Ia menambahkan, dari 86% untuk rumah tangga, 80%nya dinikmati rumah tangga mampu. Diperlukan political will pemerintah untuk menetapkan siapa yang berhak menerima atas BBM bersubsidi.
“Seperti pembatasan kendaraan roda 2 atau 4, besaran cc nya atau bahkan pengawasan di SPBU untuk menyalurkan dan jika melanggar dapat dikenakan sanksi atau cabut izin nya,” lanjutnya
Kondisi ini terjadi di Belitung, dimana di daerah ini saat ini terlihat sangat jelas, antrian terjadi di SPBU-SPBU dimana kendaraan pengerit menyatu dengan kendaraan pribadi yang memang perlu bbm untuk berputarnya roda ekonomi.

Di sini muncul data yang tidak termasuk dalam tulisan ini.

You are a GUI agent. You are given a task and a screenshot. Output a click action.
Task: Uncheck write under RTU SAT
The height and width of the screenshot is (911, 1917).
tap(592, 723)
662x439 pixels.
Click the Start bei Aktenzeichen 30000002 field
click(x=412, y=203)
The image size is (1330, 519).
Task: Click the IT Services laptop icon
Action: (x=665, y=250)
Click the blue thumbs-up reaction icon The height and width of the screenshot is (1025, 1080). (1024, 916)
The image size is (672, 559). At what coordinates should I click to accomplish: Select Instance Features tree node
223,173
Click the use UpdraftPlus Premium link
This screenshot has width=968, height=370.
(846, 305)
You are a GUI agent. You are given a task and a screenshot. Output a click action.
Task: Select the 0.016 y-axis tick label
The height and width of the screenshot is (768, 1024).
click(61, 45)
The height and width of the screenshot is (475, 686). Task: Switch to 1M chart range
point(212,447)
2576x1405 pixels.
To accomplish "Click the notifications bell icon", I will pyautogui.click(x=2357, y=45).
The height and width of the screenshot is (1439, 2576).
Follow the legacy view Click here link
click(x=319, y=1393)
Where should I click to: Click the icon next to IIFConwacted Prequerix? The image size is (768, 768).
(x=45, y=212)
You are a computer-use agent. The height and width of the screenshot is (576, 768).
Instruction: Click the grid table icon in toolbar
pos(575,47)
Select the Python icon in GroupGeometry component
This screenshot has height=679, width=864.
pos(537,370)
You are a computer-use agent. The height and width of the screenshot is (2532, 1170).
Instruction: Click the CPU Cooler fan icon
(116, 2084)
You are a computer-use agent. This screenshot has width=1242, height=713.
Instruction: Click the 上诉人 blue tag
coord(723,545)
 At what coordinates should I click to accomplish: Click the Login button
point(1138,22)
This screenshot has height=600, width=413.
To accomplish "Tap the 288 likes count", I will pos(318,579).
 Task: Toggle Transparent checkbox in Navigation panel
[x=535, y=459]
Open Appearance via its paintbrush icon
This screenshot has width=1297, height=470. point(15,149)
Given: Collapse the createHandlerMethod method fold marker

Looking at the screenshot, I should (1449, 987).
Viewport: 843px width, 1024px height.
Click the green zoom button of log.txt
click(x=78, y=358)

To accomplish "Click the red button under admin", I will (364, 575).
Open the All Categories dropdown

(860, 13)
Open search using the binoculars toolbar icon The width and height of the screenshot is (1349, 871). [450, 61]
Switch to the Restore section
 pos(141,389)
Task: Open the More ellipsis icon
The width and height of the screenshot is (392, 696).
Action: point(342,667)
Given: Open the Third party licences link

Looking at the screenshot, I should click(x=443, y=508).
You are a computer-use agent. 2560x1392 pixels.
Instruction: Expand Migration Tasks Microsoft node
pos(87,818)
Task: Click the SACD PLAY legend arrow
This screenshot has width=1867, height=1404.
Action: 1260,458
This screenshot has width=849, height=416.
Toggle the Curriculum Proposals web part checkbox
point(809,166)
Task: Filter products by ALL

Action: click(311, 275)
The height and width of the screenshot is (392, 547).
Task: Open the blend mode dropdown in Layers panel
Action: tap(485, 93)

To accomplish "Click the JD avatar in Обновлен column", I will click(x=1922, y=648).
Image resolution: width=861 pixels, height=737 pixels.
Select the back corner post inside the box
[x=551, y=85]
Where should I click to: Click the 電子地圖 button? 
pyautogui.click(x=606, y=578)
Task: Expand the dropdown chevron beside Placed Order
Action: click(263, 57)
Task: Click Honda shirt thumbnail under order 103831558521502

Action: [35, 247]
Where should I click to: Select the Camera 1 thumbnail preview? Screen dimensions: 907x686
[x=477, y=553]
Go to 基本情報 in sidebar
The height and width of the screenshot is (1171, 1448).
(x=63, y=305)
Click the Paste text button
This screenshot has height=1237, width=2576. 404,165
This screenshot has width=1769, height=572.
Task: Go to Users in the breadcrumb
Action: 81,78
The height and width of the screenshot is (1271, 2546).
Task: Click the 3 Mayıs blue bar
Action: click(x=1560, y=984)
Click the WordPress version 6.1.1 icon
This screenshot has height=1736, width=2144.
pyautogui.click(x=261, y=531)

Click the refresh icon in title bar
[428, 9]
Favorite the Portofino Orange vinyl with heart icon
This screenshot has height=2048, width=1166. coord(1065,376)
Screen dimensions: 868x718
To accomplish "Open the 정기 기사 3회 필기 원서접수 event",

“Antrian menyatu, sangat rancu, tidak ada pembagian,” tegasnya.
Menurutnya, pemerintah pusat lebih bijaksana jika subsidi yang besar tersebut dialihkan untuk program lain yang lebih bermanfaat.
“Akan lebih baik jika subsudi bbm diperuntukan untuk program ekonomi kerakyatan, ketahanan pangan, atau proyek bendungan atau jalan tol,” tutup alumni HMI tersebut. (red)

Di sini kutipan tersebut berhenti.